Facebook has already been working with the advice of global experts since 2006 to set policies for what is and is not allowed on the platform to support those at risk of suicide or self-injury. The company regularly shares updates with the online community on how they enforce their policies against self harm or suicide.

As such, Facebook lets people share admissions of self harm and suicidal thoughts so their friends and family have an opportunity to reach out, offer support and provide help or resources. It also works with emergency responders when there's risk of imminent harm. However, it does not allow people to share content that celebrates or promotes self harm or suicide.

Based on regular interactions with experts, Facebook is now made several changes to improve how the harmful content is handled.

It has tightened the policy around self-harm by no longer allowing graphic cutting images to avoid unintentionally promoting or triggering self-harm. Even on Instagram, the company has made it more difficult to search for self-harm promoting content and kept it from being recommended to explore.

Facebook is also tightening its policy to prohibit additional content that may promote eating disorders on its apps. Further, the company has chosen to display a sensitivity screen over healed self-harm cuts to help avoid unintentionally promoting self-harm.

In its bid to further improve policies, Facebook said it will hire a health and well-being expert to join its safety policy team to focus exclusively on the health and well-being impacts of its apps and policies.
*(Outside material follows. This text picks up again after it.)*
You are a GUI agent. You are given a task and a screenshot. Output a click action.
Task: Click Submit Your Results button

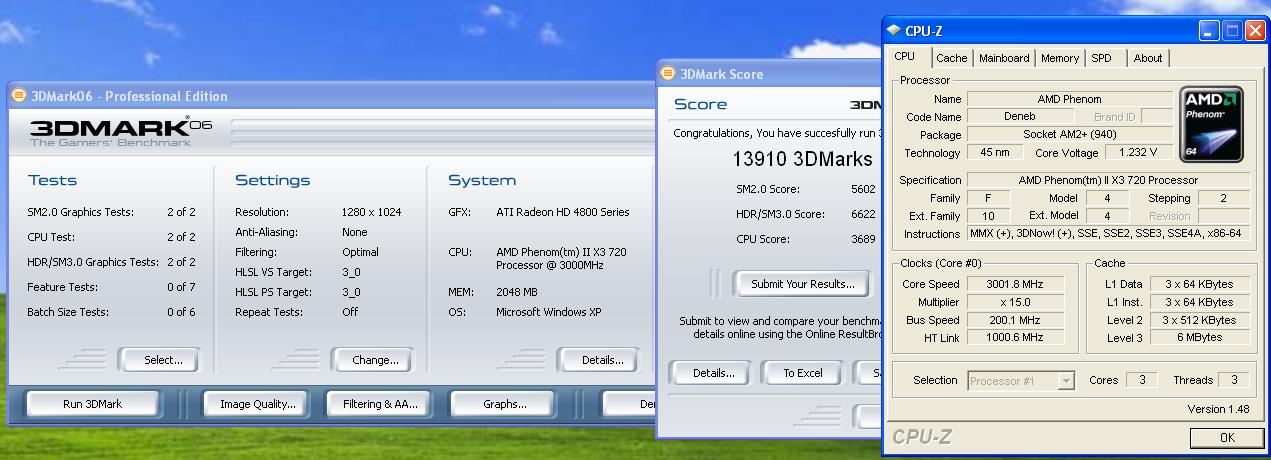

The expert will explore new ways to improve support for the online community, including on topics related to suicide and self-injury.

For the first time, Facebook said it will also explore ways to share public data from its platform on how people talk about suicide. It will provide two select academic researchers access to the social media monitoring tool CrowdTangle to explore how information shared on Facebook and Instagram can be used to further advancements in suicide prevention and support.

Facebook noted that it has taken action on more than 1.5 million pieces of suicide and self-injury content on Facebook from April to June of 2019 and found more than 95 percent of it before it was reported by a user. Similarly, it also took action on more than 800 thousand pieces of the content on Instagram during the same period and found more than 77 percent of it before it was reported by a user.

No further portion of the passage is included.